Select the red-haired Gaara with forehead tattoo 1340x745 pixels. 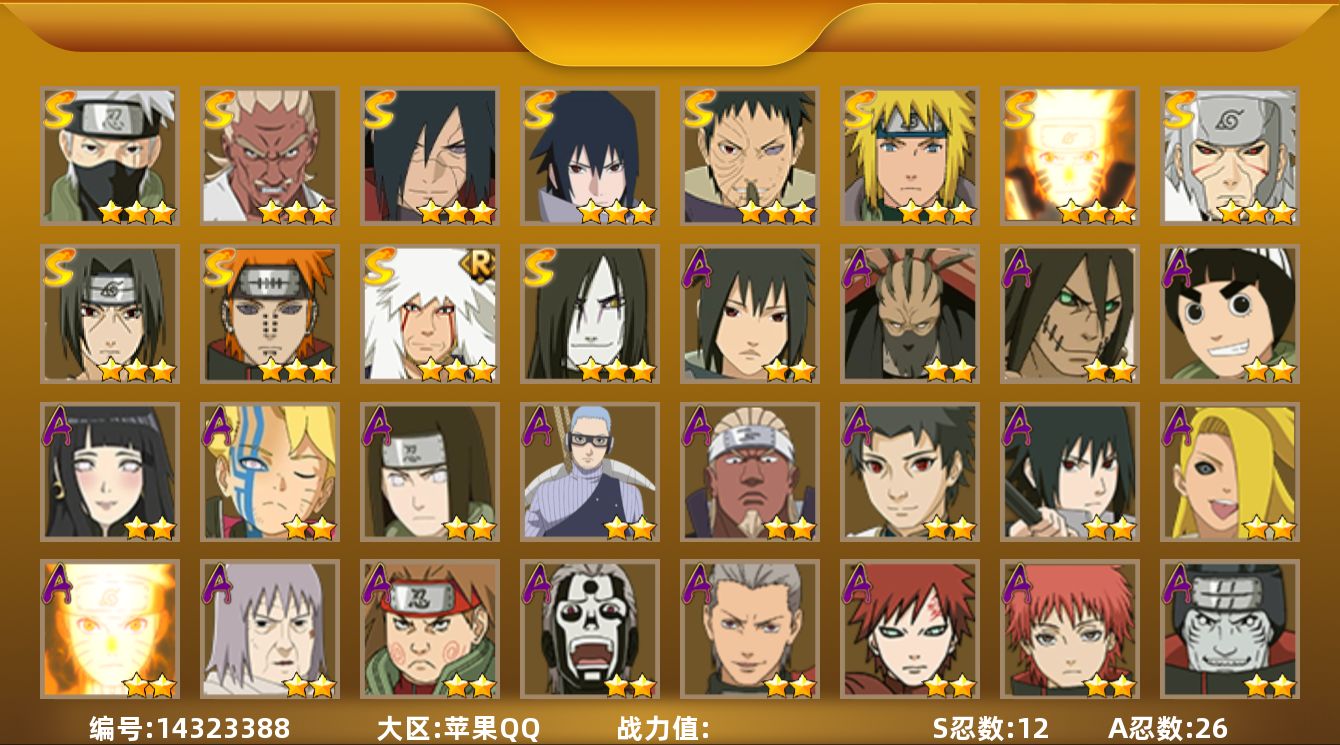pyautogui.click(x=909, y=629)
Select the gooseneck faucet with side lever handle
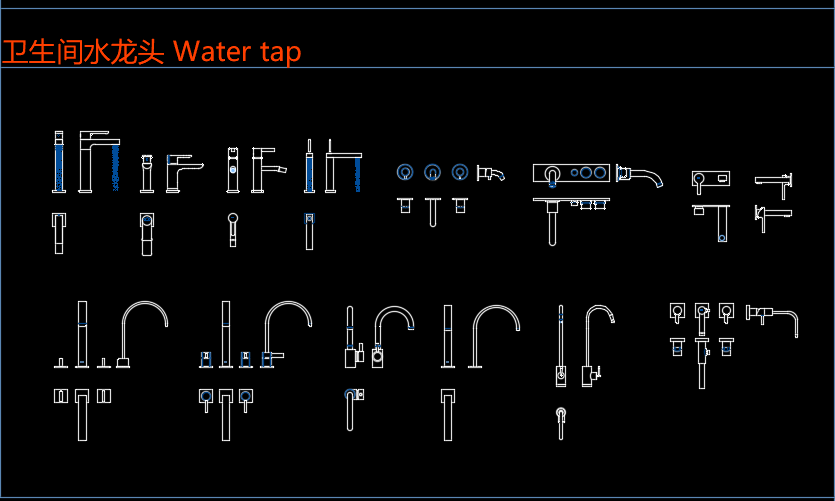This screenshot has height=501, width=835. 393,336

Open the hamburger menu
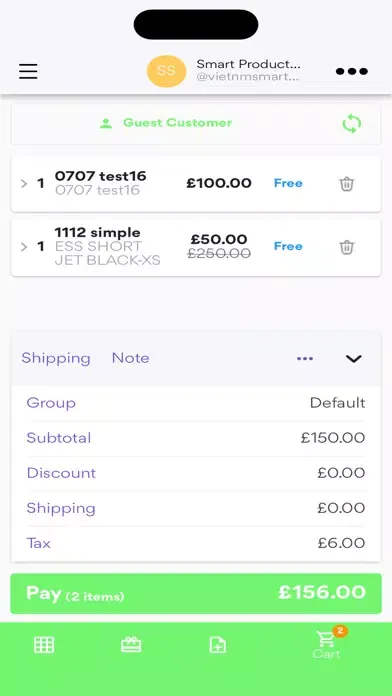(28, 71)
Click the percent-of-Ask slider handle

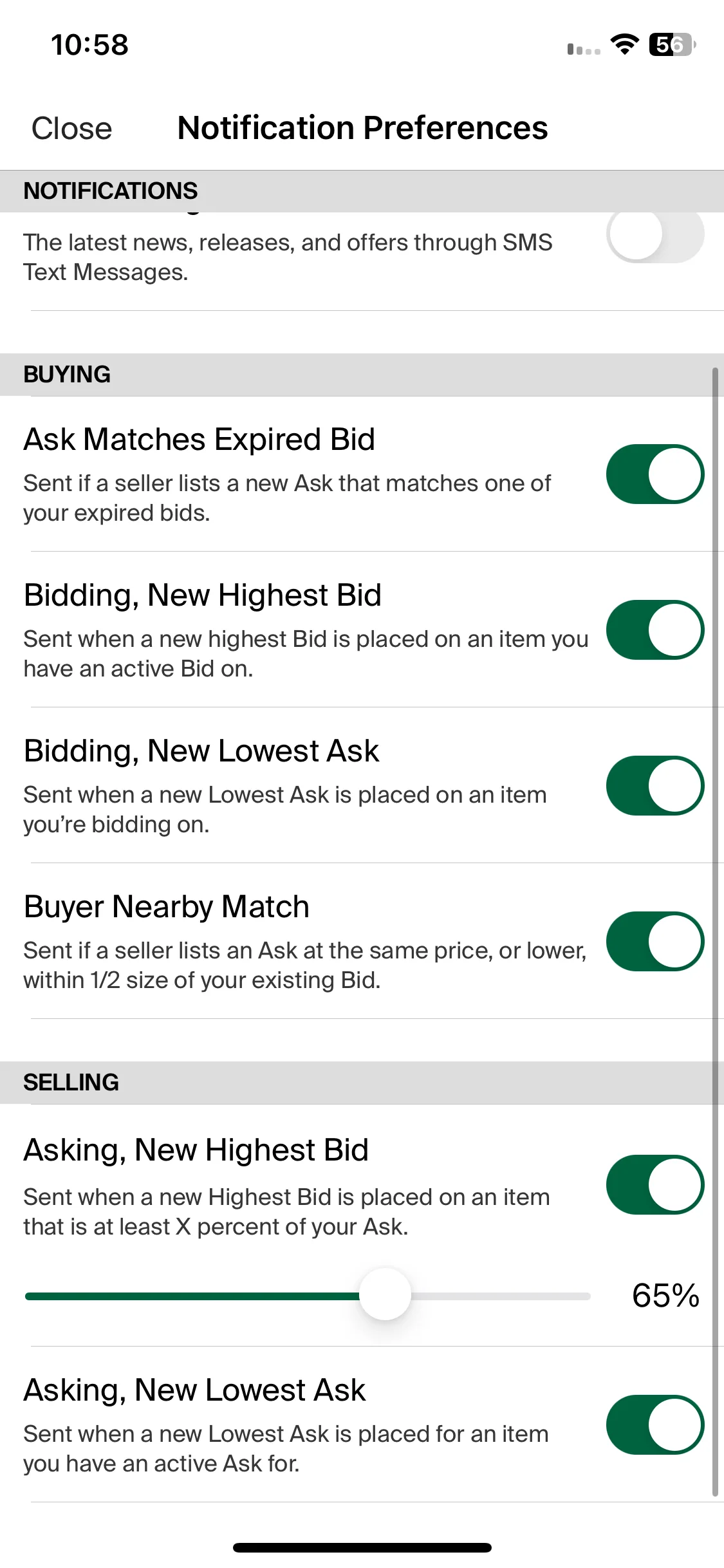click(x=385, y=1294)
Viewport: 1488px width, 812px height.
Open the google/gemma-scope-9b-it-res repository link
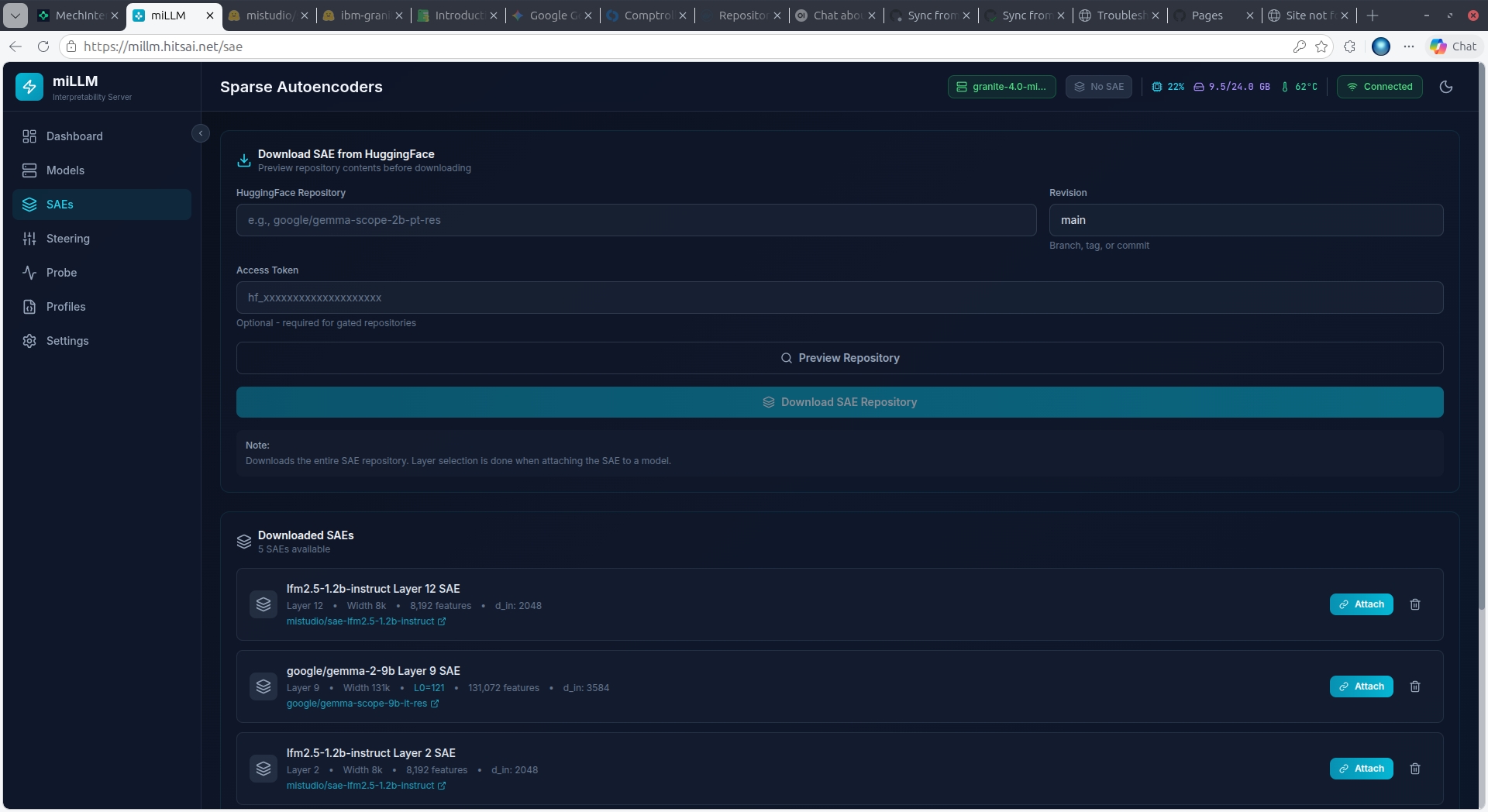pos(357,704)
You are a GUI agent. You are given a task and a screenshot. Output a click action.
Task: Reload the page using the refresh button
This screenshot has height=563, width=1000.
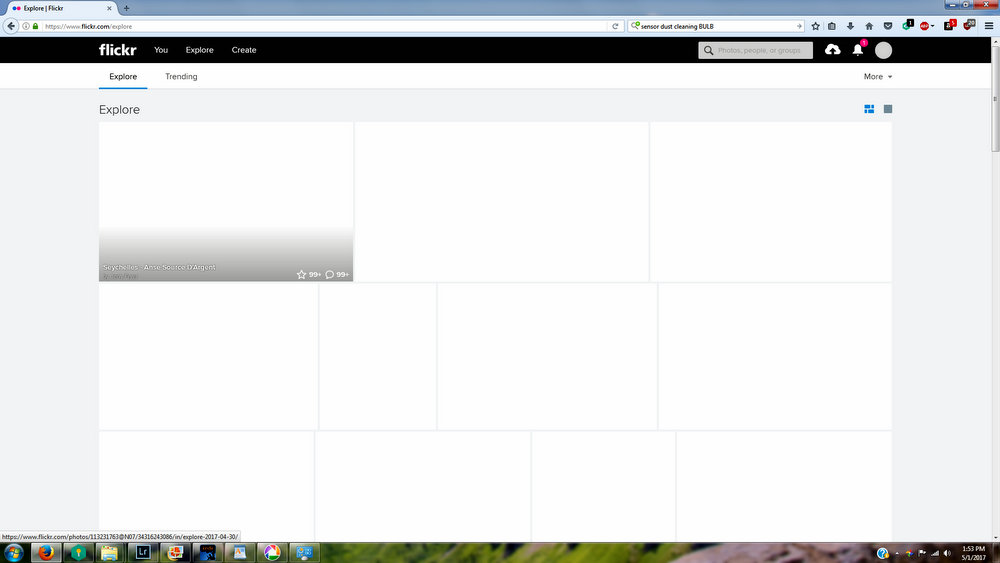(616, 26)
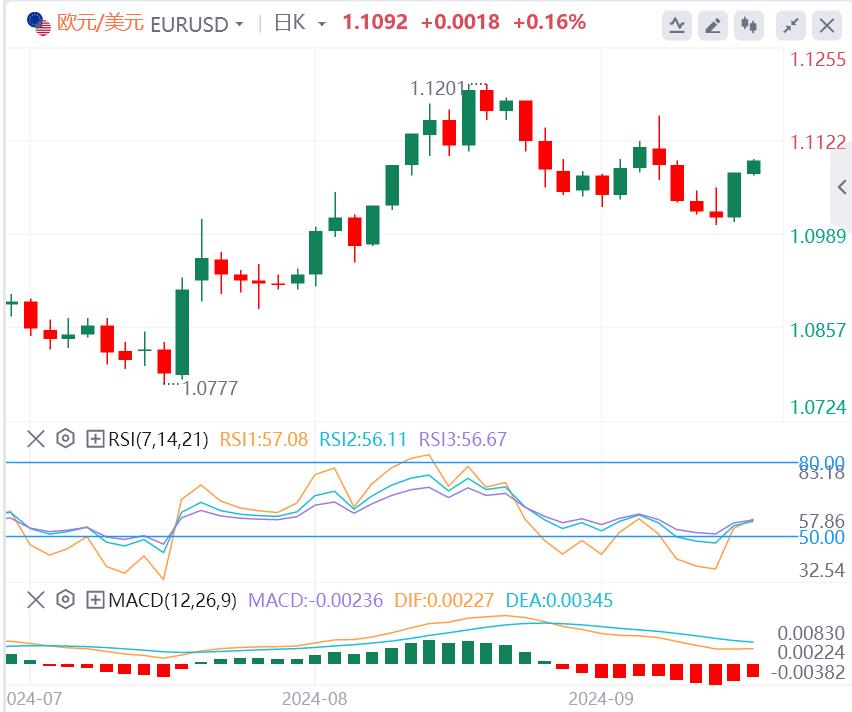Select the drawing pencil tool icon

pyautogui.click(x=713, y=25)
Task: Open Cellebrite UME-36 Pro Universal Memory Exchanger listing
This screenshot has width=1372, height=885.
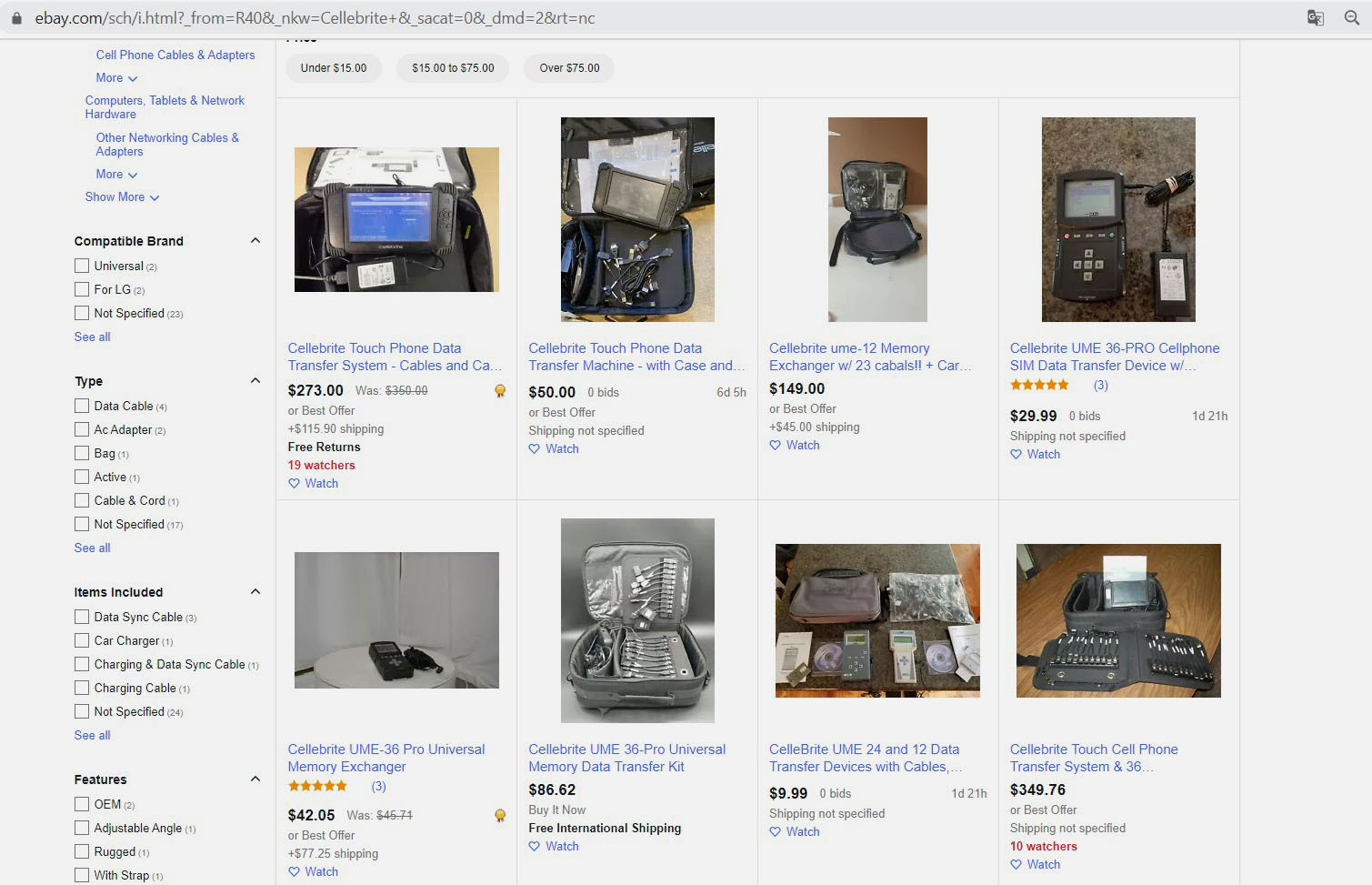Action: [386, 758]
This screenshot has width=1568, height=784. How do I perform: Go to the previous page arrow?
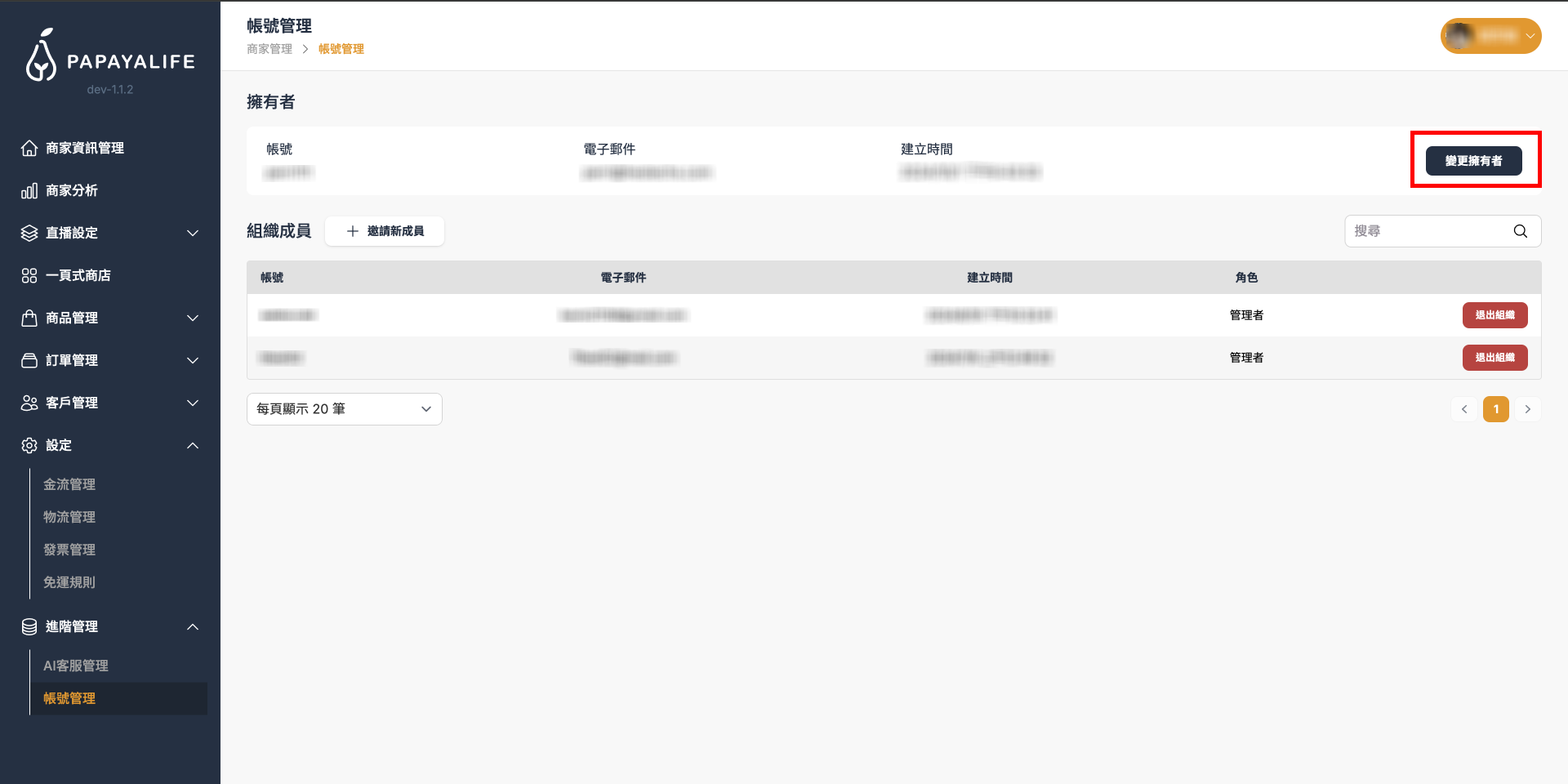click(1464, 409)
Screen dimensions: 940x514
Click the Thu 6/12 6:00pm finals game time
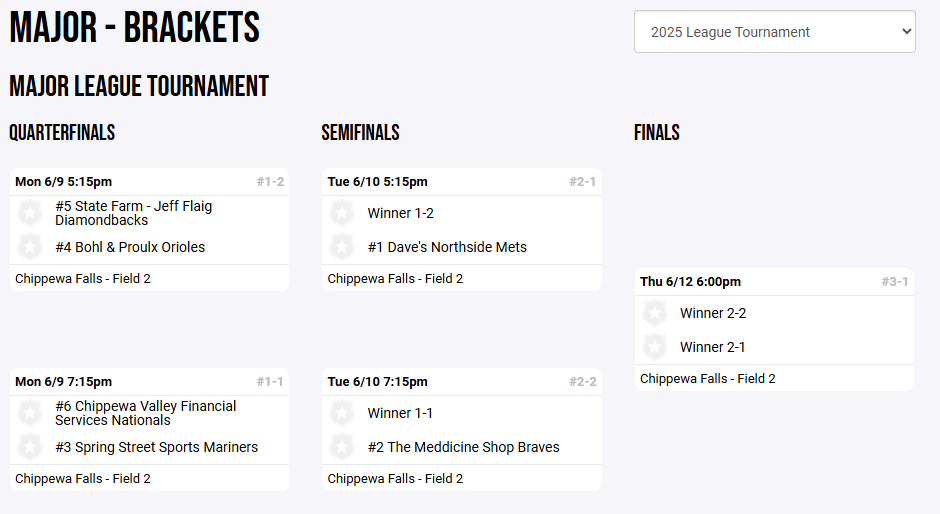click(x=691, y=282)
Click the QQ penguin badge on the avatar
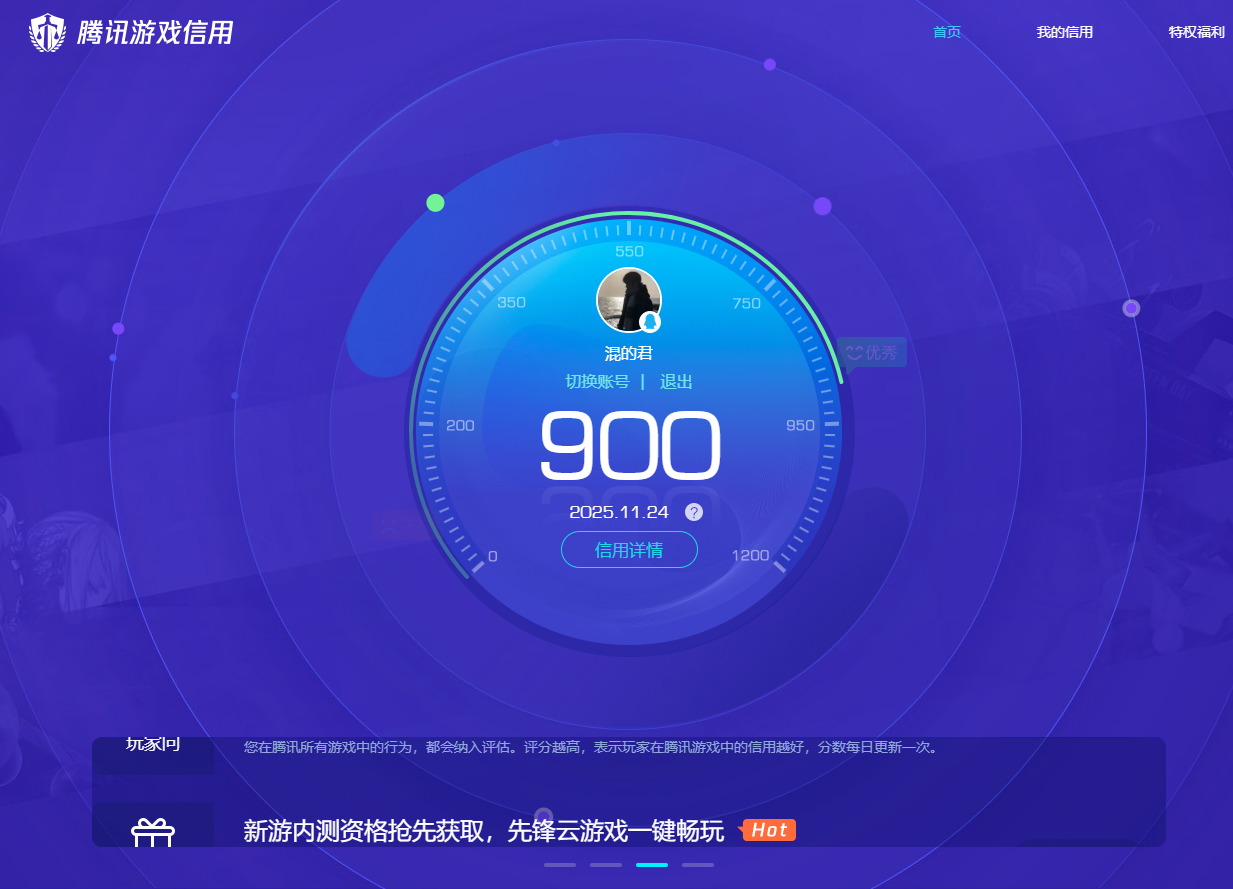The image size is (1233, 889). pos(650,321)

====================

Assigned task: Copy out only the lines beginning at the line with "This screenshot has width=1568, height=784." and ending at the last line of the entries. Keep them exact; drop pictures.

Result of this exercise:
This screenshot has width=1568, height=784. How do I perform: Go to the previous page arrow?
click(1464, 409)
Screen dimensions: 940x514
Click the Thu 6/12 6:00pm finals game time
click(x=691, y=282)
Click the QQ penguin badge on the avatar
The image size is (1233, 889). pos(650,321)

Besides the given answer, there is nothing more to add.